TRAVAIL À FAIRE ▸
(1) Citez mot pour mot, dans le texte sur le logement social au Nunavik, la partie qui s'ouvre sur les mots « La problématique du » et se clôt sur « dans la situation. ».
(2) Rédigez la suite du texte consacré au logement social au Nunavik, en reprenant après sa dernière phrase.

EXTRAIT DE TEXTE ▸
┌──

La problématique du logement social au Nunavik ne peut être formulée clairement et il ne semble pas exister de solution reconnue et partagée identifiant un objectif clair et précis à atteindre. Le problème n’est plus une simple réalité objective ou technique ; il est plutôt issu des représentations que se font les individus de cette réalité. On se trouve dans le domaine des problèmes complexes, non-structurés, impliquant une construction sociale bâtie par des acteurs stratégiques « dont les perceptions sont valides à un moment donné et dans un contexte précis, selon une certaine façon de voir le monde » (Gagnon 2010, 71). Les défis sont multiples et les priorités aussi nombreuses que le nombre d’acteurs impliqués dans la situation.

La question de la gouvernance du système de production du logement au Nunavik a été traitée, dans la littérature, selon l’axe du cadre institutionnel, notamment en lien avec l’évolution des politiques du logement et des positions relatives des principaux acteurs (Therrien et Duhaime 2017 ; Thibault 2016 ; Wilson, Alcantara et Rodon 2013 ; Therrien 2013 ; Chabot et Duhaime 1998 ; Duhaime 1985). Très tôt, il a été démontré qu’à travers ses politiques du logement, ses modes de production, d’ordonnancement et les modèles de maison développés, l’État participe au processus de construction sociale de l’espace et, par conséquent, à la redéfinition du monde inuit (Duhaime 1985, 5). Les études initiales ont pu démontrer que la participation citoyenne a joué un rôle très limité dans la planification du système, bien qu’il a été relevé que les responsabilités des citoyens ont évolué (Therrien et Duhaime 2017 ; Chabot et Duhaime 1998). Therrien et Duhaime (2017) démontrent qu’aujourd’hui, les acteurs Inuit sont aujourd’hui davantage intégrés aux processus de consultation et de cogestion, bien qu’ils semblent toujours absents des décisions concernant le logement, prises aux niveaux provincial et fédéral, malgré le désir de plusieurs. Hervé et Laneuville (2017) ont d’ailleurs documenté ce désir des femmes Inuit du Nunavik pour une plus grande autonomie résidentielle.

└──

DONNÉES FOURNIES ▸
┌──

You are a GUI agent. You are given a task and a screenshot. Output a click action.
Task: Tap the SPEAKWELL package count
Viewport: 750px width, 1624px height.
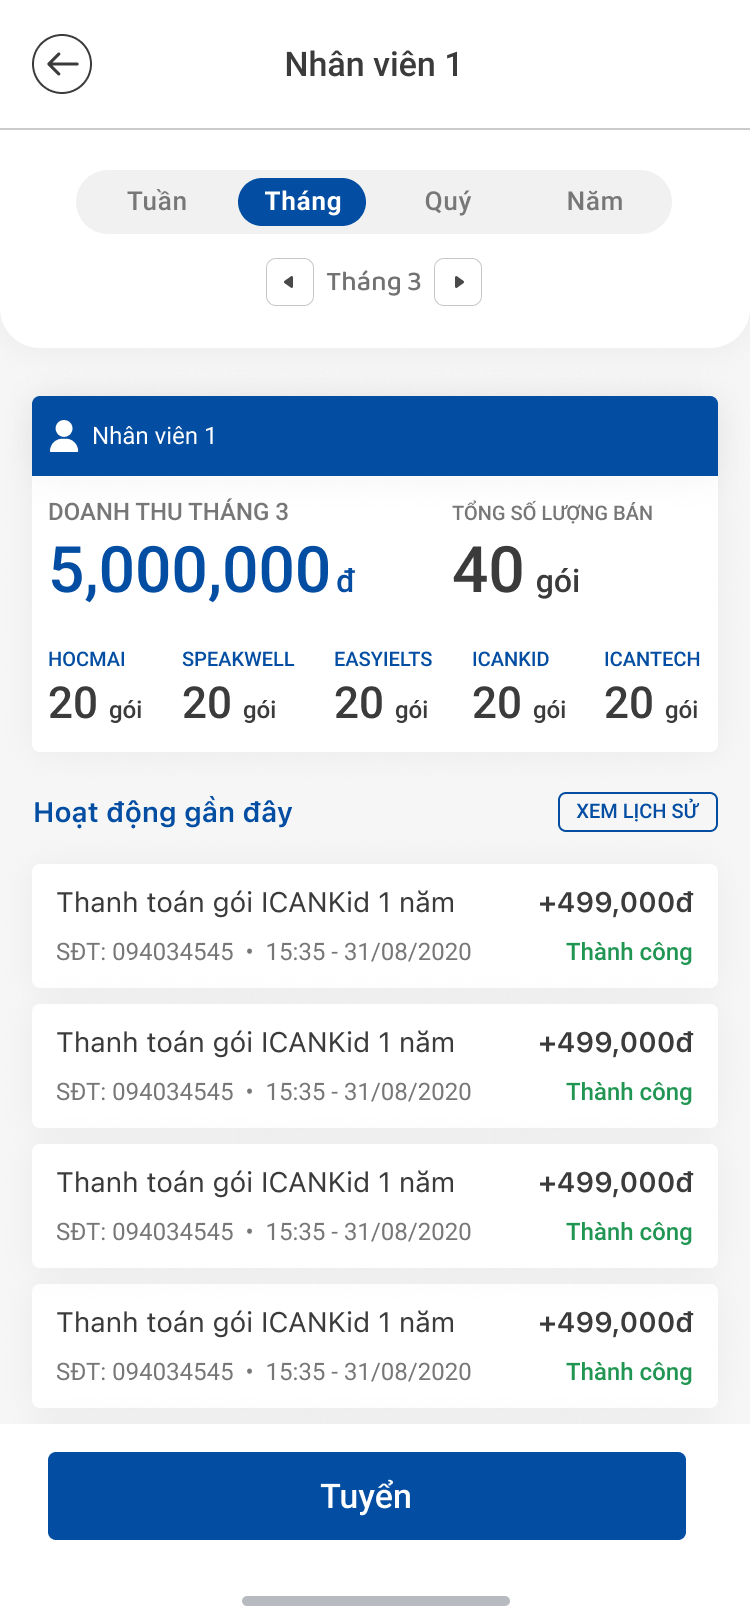coord(230,704)
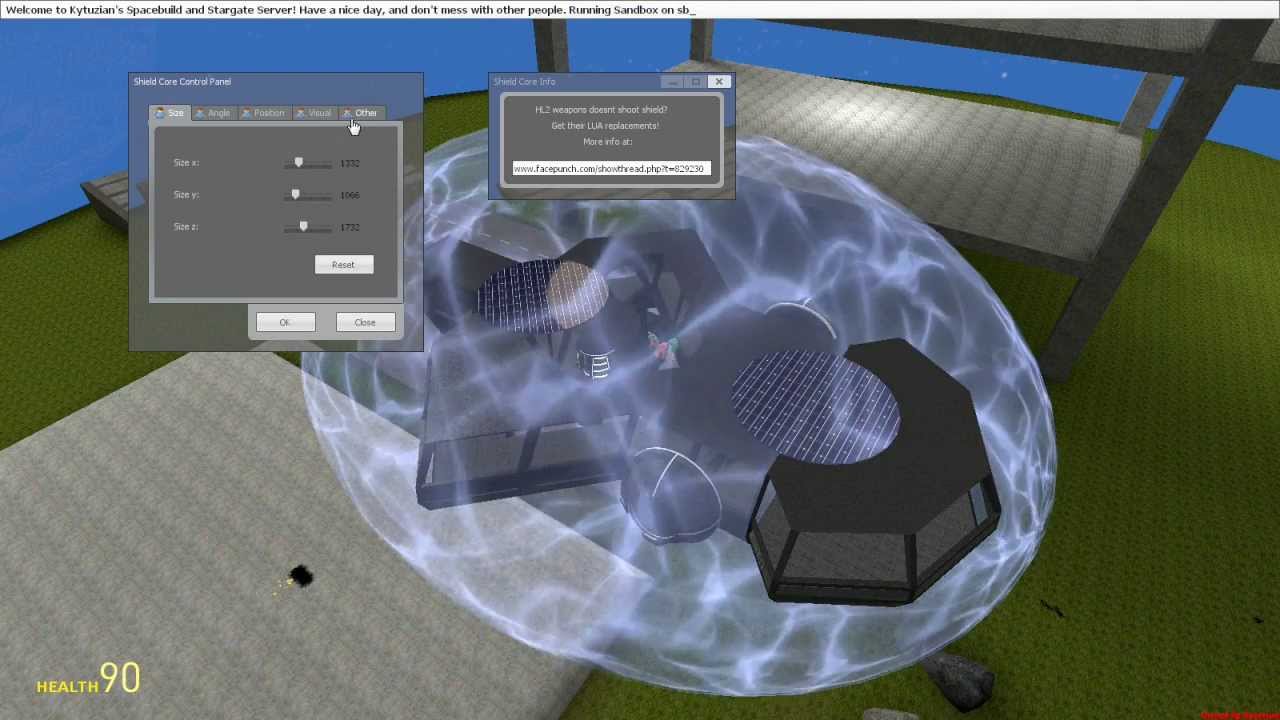This screenshot has height=720, width=1280.
Task: Maximize the Shield Core Info window
Action: click(696, 82)
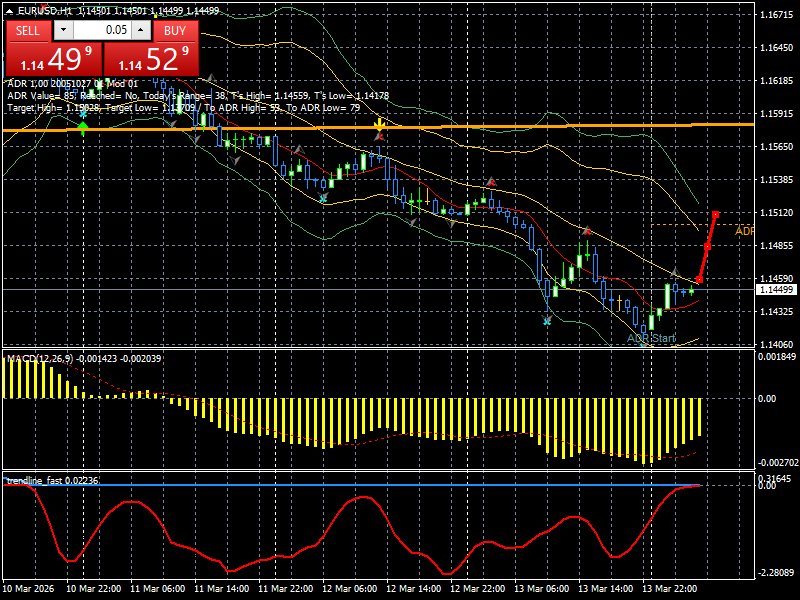Select the yellow down arrow marker near orange line

378,122
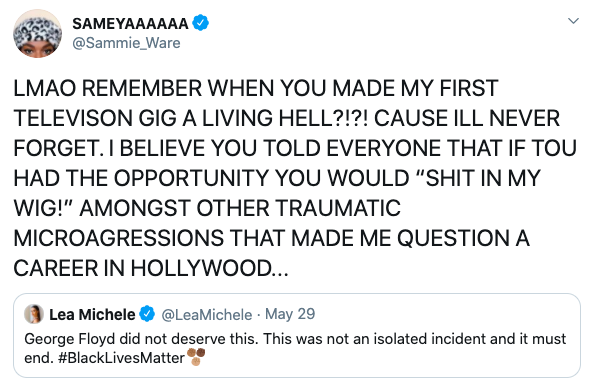Click 'end.' before the hashtag in the quoted tweet

coord(39,358)
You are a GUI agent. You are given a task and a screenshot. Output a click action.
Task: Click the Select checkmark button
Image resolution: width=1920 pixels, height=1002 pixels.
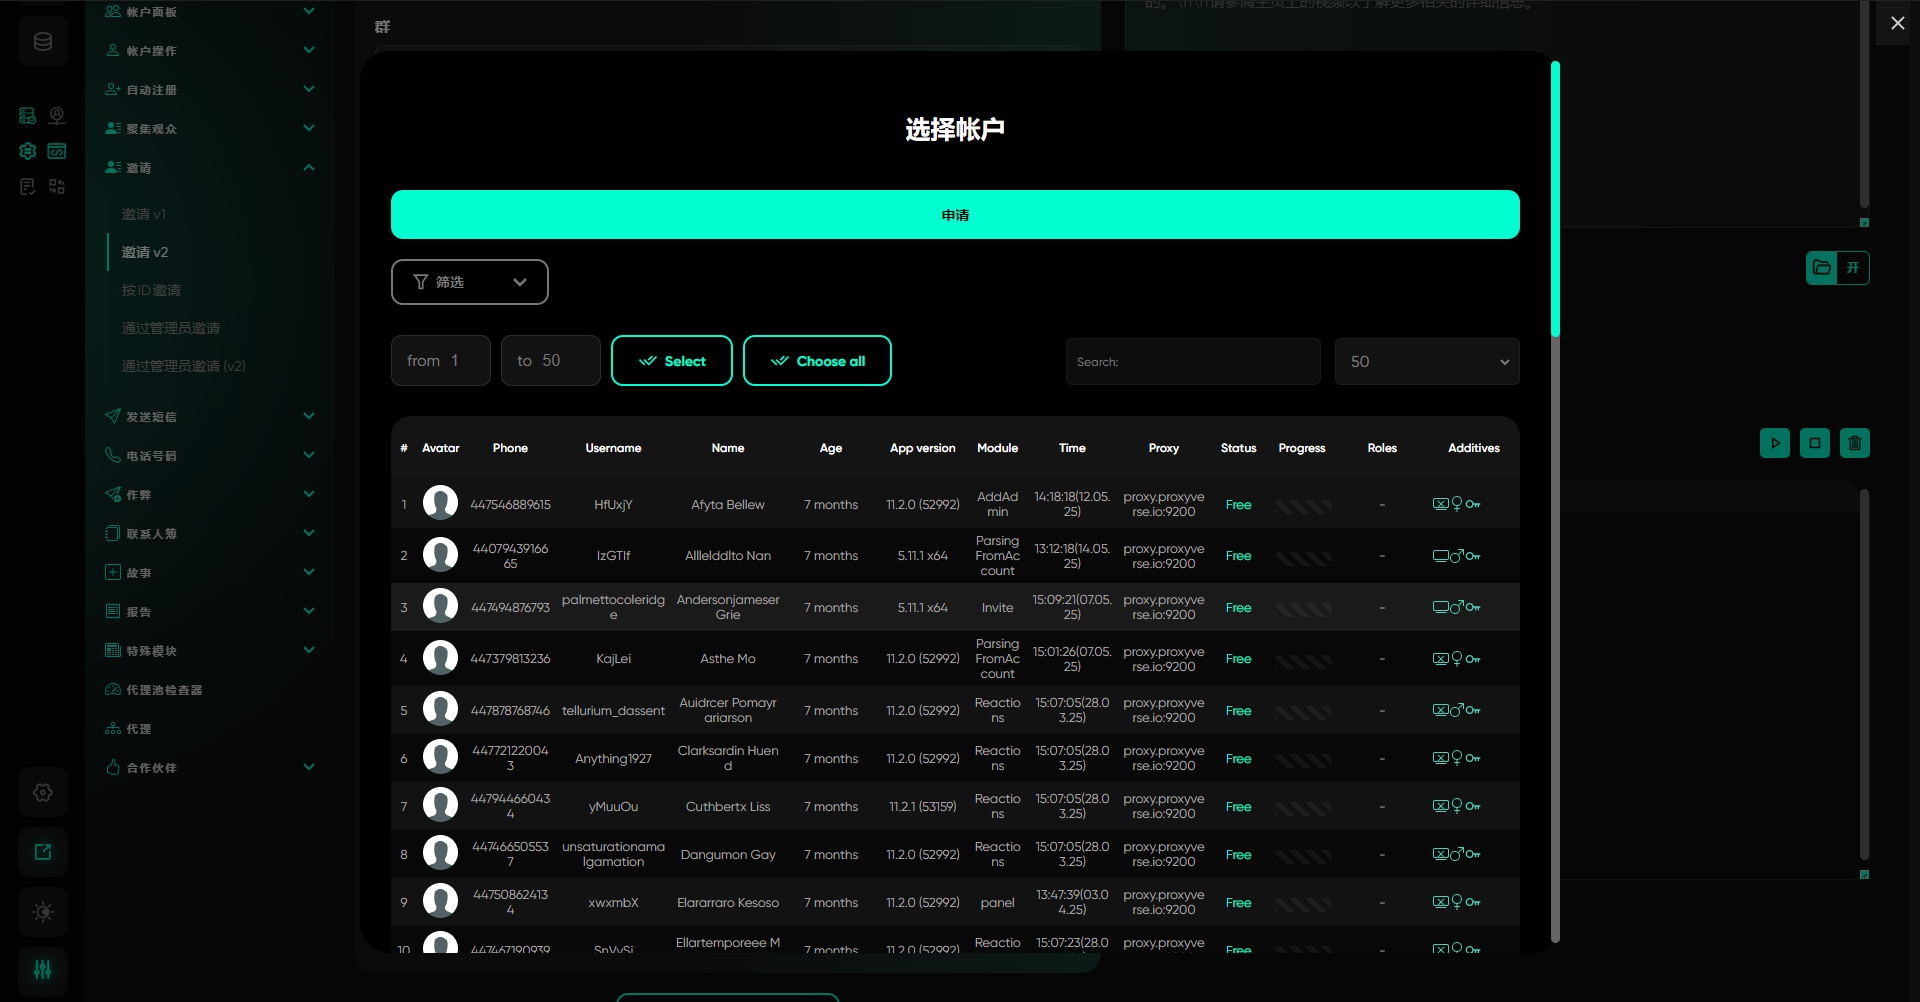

└──

RÉSULTATS DES EXERCICES ▸
(1)
La problématique du logement social au Nunavik ne peut être formulée clairement et il ne semble pas exister de solution reconnue et partagée identifiant un objectif clair et précis à atteindre. Le problème n’est plus une simple réalité objective ou technique ; il est plutôt issu des représentations que se font les individus de cette réalité. On se trouve dans le domaine des problèmes complexes, non-structurés, impliquant une construction sociale bâtie par des acteurs stratégiques « dont les perceptions sont valides à un moment donné et dans un contexte précis, selon une certaine façon de voir le monde » (Gagnon 2010, 71). Les défis sont multiples et les priorités aussi nombreuses que le nombre d’acteurs impliqués dans la situation.

(2)
Les études en anthropologie et en sociologie, portant spécifiquement sur la question du cadre bâti, ont mis en relation la non-adaptation des environnements physiques avec les pratiques et les besoins culturels des ménages inuit (Brière et Laugrand 2017 ; Tester 2017 ; Dawson 2006 ; Collignon 2001). Certains ont également démontré que les façons de faire actuelles ont des conséquences directes sur la santé et les problèmes sociaux connus (Riva, et al. 2020 ; Hervé et Laneuville 2017). Face aux résultats et aux conséquences d’une conception de logements culturellement non-appropriée et non-adaptée à la société inuit et à son milieu, force est de reconnaître que les façons de faire sont principalement liées aux principes d’une économie de marché, alors que, comme certains l’envisagent (Tester 2009, 152-153) les valeurs, les formes sociales et les considérations relationnelles, caractéristiques d’une culture de chasseurs, devraient plutôt caractériser les façons de faire. Comment pourrait-on appréhender les problématiques liées au logement au Nunavik afin de pouvoir éventuellement se déplacer d’une réalité insatisfaisante, à un état désiré ?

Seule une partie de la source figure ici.